Technical road: blue glove, green glove, red glove, white glove, yellow glove, silver glove I, silver glove II and silver glove III (violet glove for those less than 17 years of age). Prior to 1983 silver glove I, II, III did not exist. There was only one silver glove technique. After 1983 the silver glove technique was broken into 3 subcategories.
Competition road: bronze glove, silver glove I, silver glove II, silver glove III, silver glove IV and silver glove V
Teaching ranks: initiateur (instructor level 1), moniteur (instructor level 2/master) and professeur (rarely given). These ranks require additional knowledge than just savate. Examinations includes anatomy, regulations of savate, education training, first aid certification, savate techniques and other...
Referee ranking: Juge arbitre stagiaire, Juge arbitre

In some clubs there is also a rank of aide-moniteur, while in other associations there is no rank of initiateur. Eight to twelve years of training on average are necessary for a student to reach professeur level; eight years average depending on skills. In France the professional professeur must have a French state certificate of specialized teaching (CQP AS, BEES 1st, 2nd and 3rd degree, 1st de CCB BPJEPS, DEJEPS, DESJEPS). These diplomas are university level education in sports with specialisation in savate (supervised by the French Federation of BF Savate and associated disciplines ( Canne, Self Defense, Lutte, baton) (i.e.:FFBFSDA). The international federation (FIS), however, is still allowed to award professeur to non-French nationals without requiring such rigid system of education. French nationals have to submit and succeed to the rigid system of education and prove themselves in competition as well as being respected by peers, in order to have a slight chance to become a DTD (directeur technique départemental). Like any sport federations in France, the French and International Federation of Savate are under the control of France Ministry of Sport and Youth. This makes these two federations extremely powerful federations on the world scene. These two federations have followed a set of national traditions.

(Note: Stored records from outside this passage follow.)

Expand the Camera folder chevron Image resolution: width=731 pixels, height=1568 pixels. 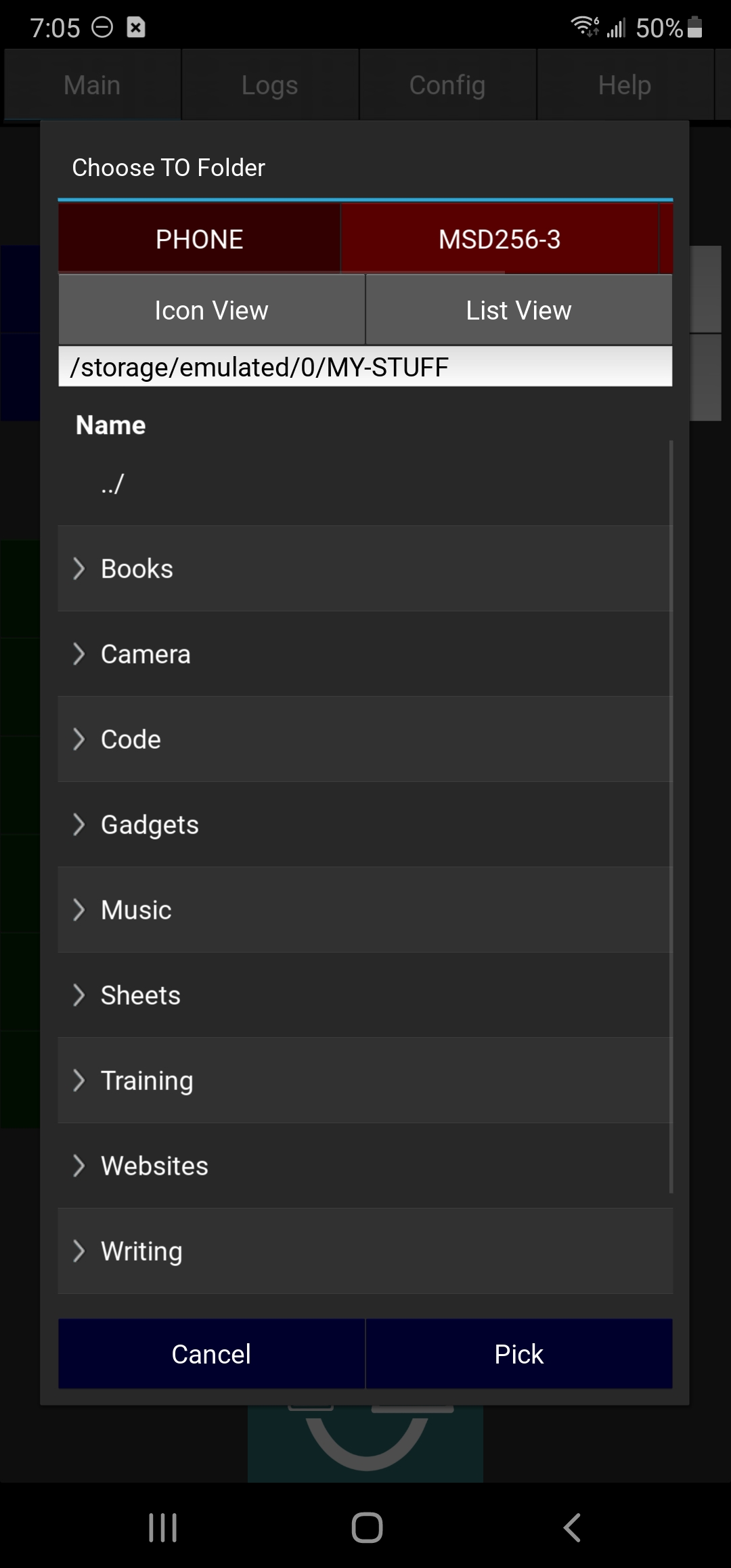79,654
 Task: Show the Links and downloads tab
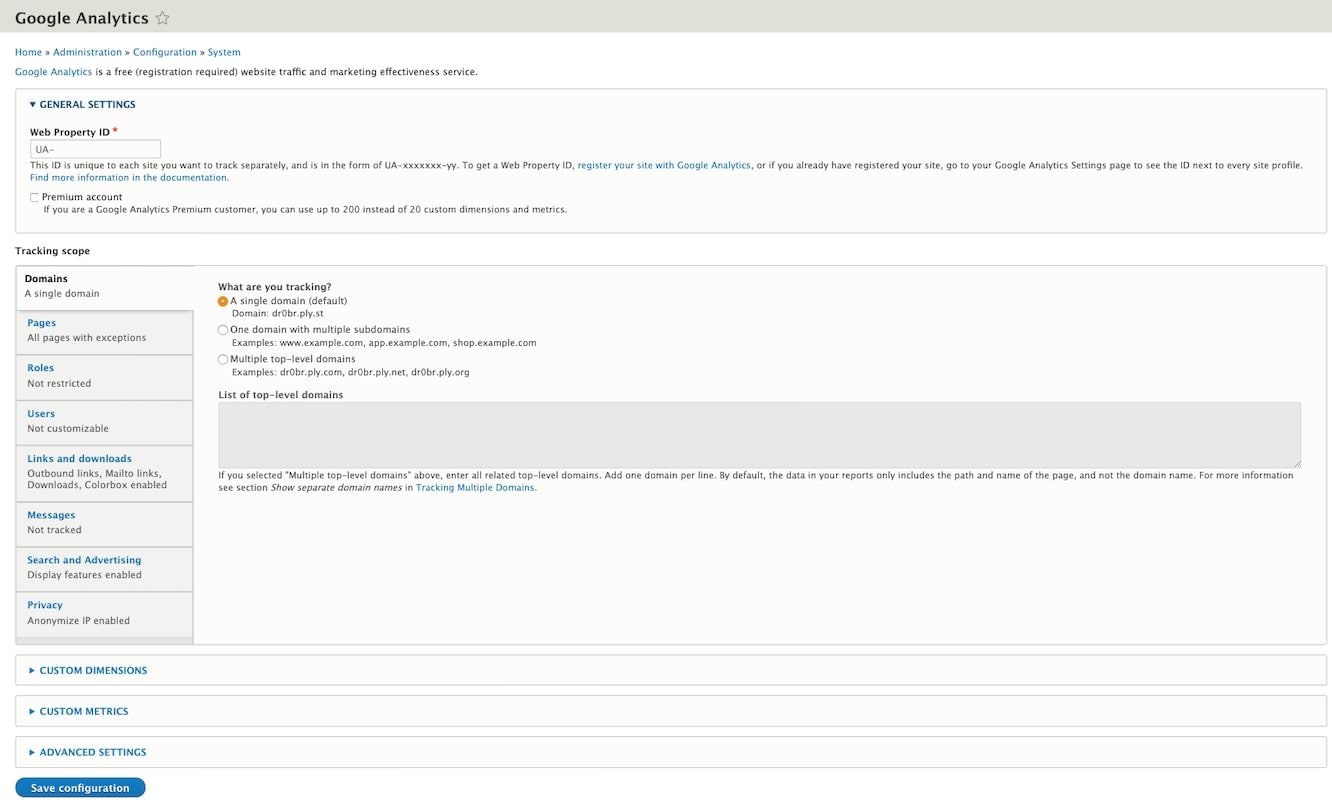click(79, 459)
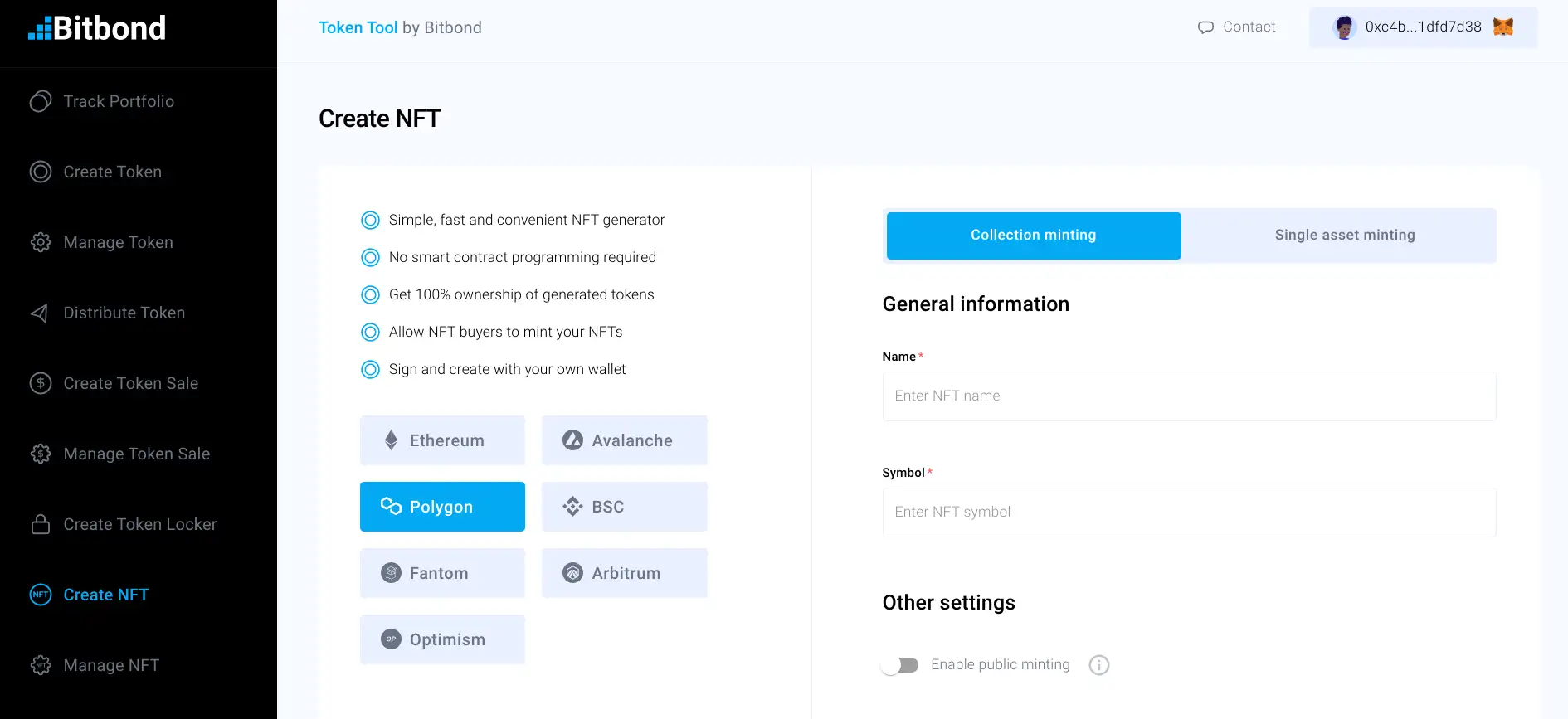Open Create Token in sidebar

coord(112,172)
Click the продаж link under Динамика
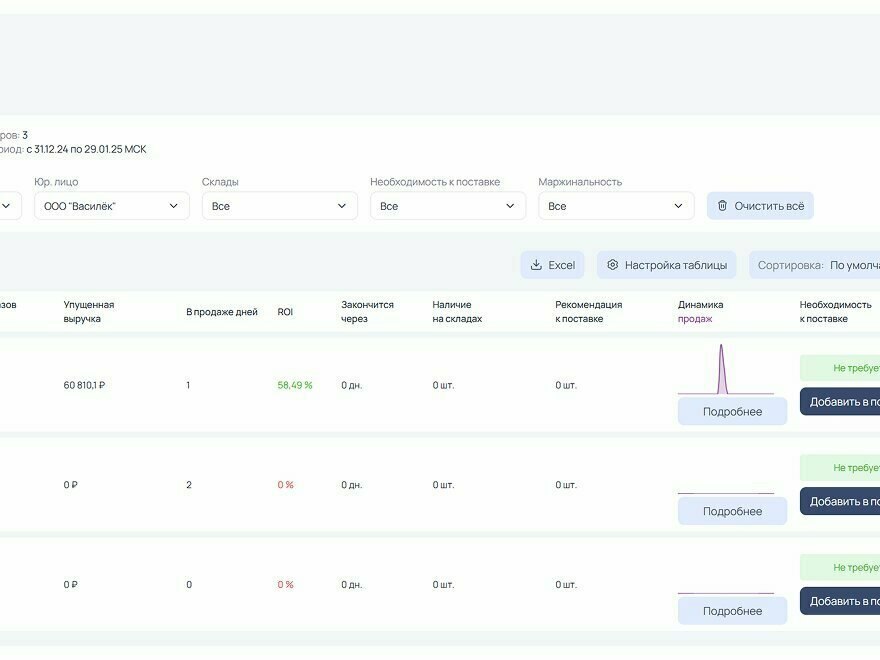This screenshot has width=880, height=660. tap(695, 319)
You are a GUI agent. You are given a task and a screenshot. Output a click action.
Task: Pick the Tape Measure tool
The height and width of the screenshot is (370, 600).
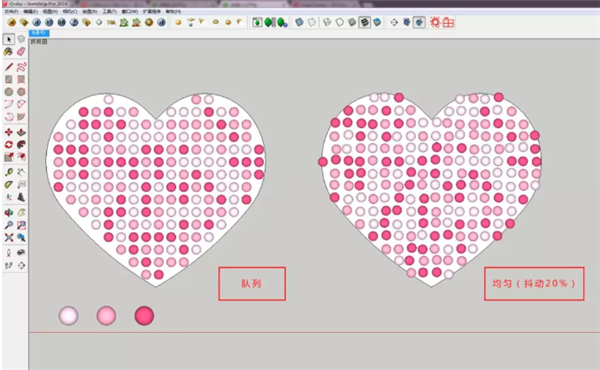point(8,172)
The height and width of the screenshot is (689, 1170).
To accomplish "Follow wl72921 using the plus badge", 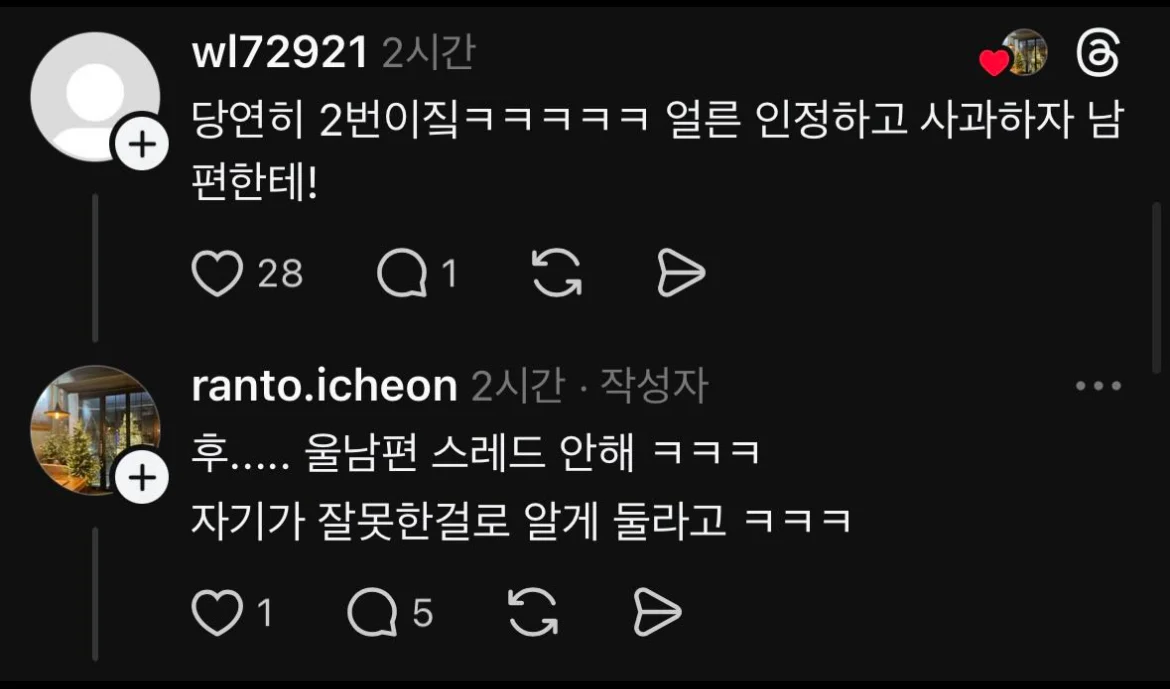I will [x=141, y=143].
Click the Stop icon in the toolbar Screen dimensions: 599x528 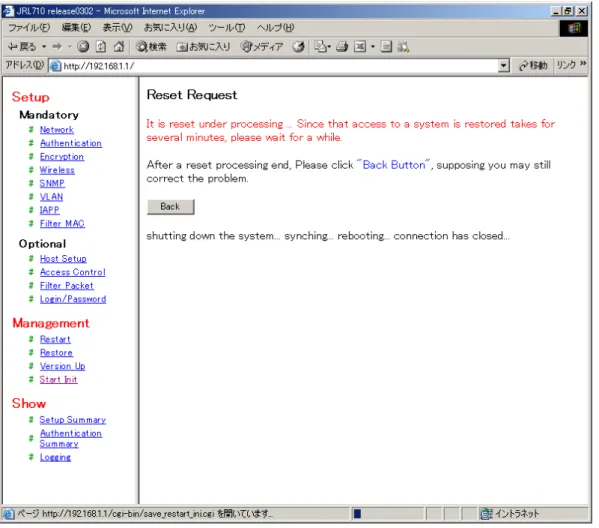click(x=83, y=47)
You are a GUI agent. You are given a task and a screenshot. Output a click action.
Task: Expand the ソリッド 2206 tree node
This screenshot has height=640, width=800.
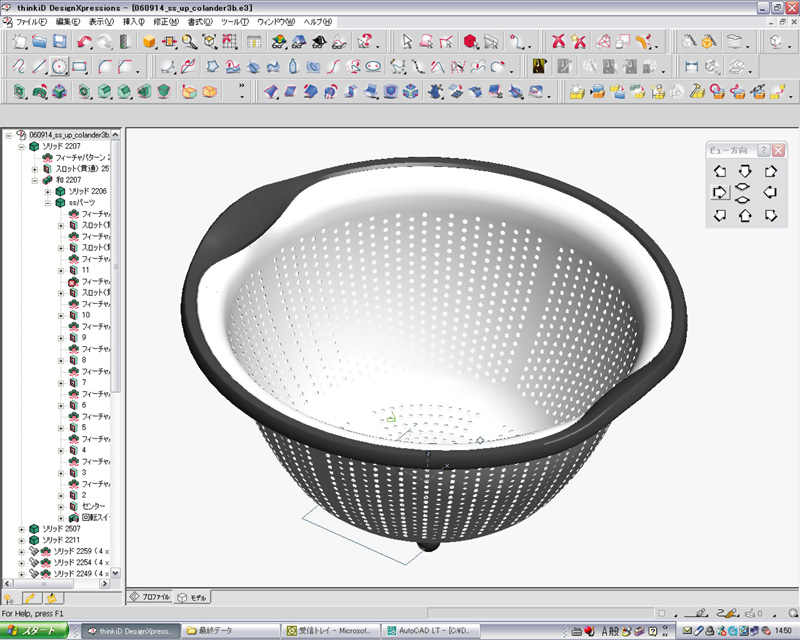click(47, 191)
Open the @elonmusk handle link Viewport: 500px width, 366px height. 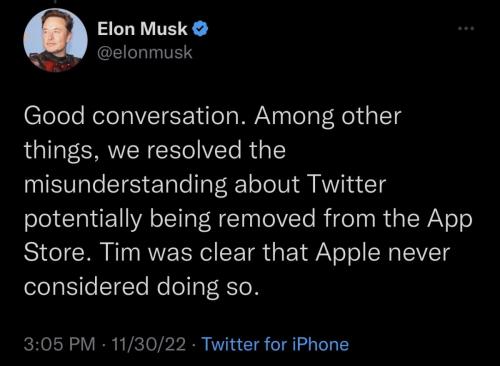[145, 52]
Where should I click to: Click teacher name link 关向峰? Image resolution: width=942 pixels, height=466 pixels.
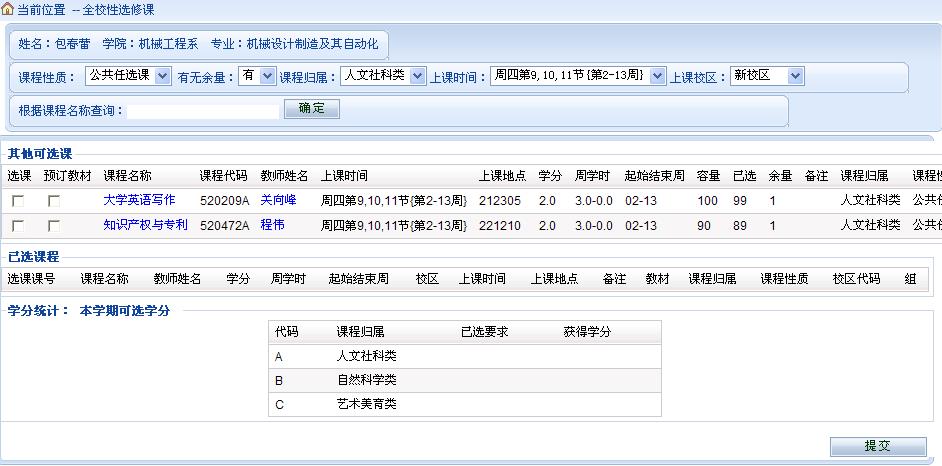point(278,200)
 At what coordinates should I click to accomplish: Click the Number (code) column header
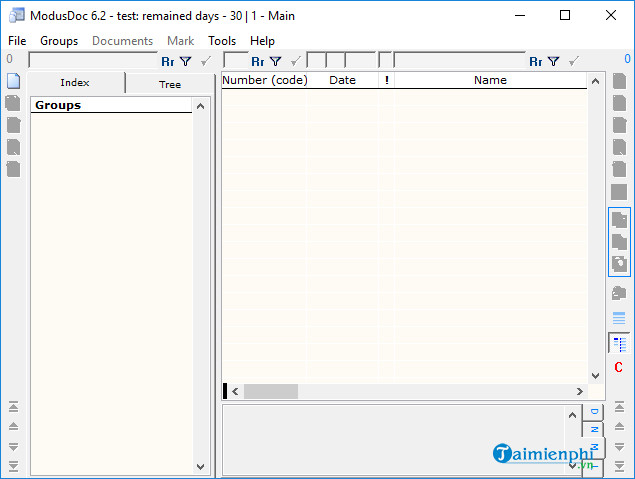click(x=265, y=80)
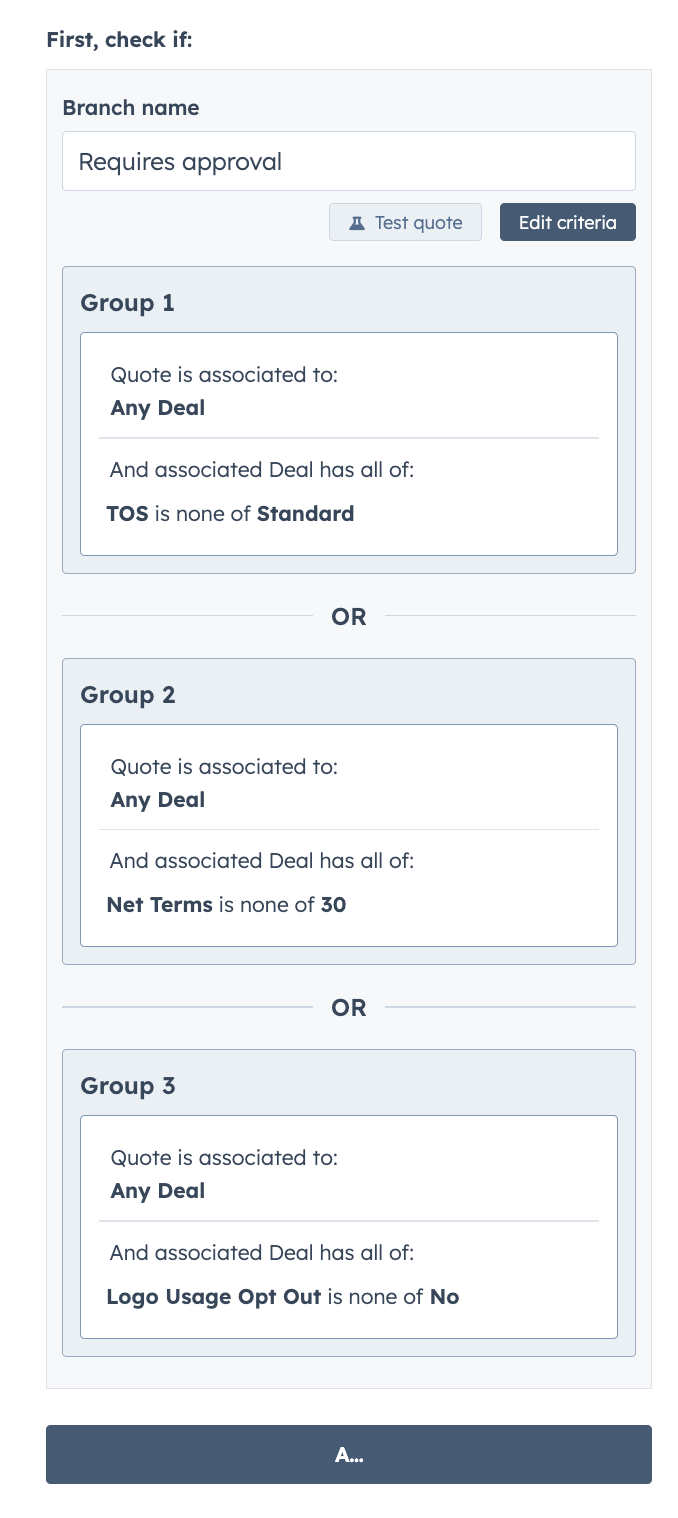Viewport: 678px width, 1518px height.
Task: Click the Branch name label
Action: pos(130,108)
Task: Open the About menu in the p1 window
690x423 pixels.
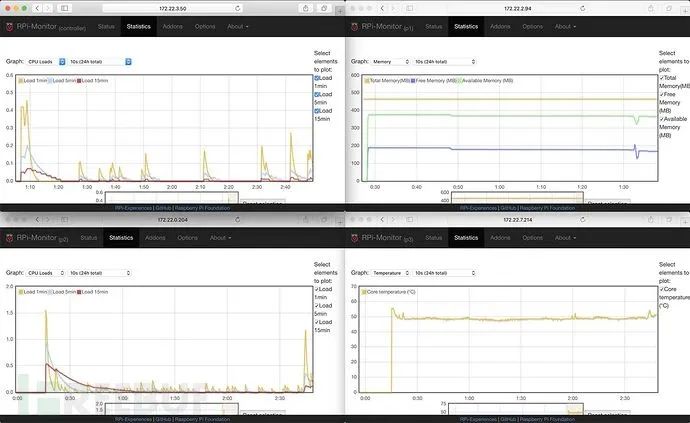Action: [565, 26]
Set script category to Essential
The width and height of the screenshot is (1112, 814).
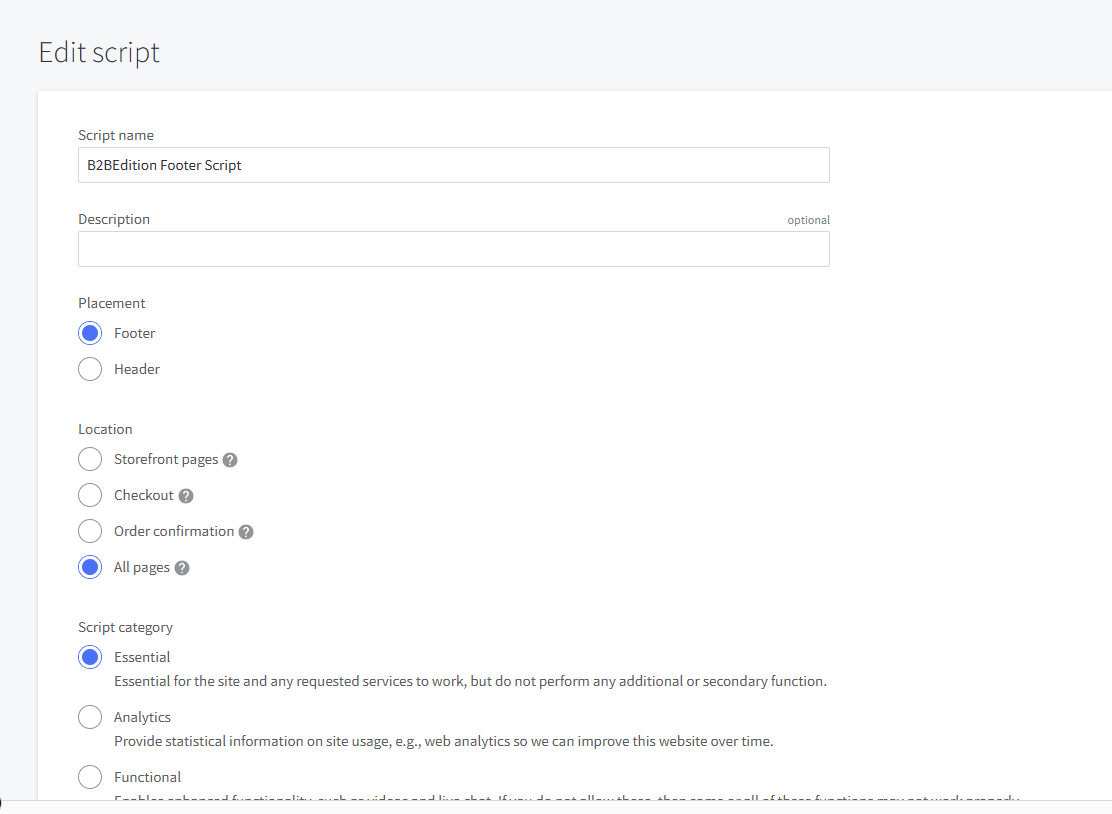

Nowadays, savate is just a term meaning Savate-Boxe Française. In the 1970s the term "savate" was rarely used in France to refer to the formalised sport: people mostly used the term Savate boxe française, Boxe-Française Savate, B.F, B.F.S., S.B.F. or simply boxe française. The term savate remains in use mostly outside France or when speaking a language other than French.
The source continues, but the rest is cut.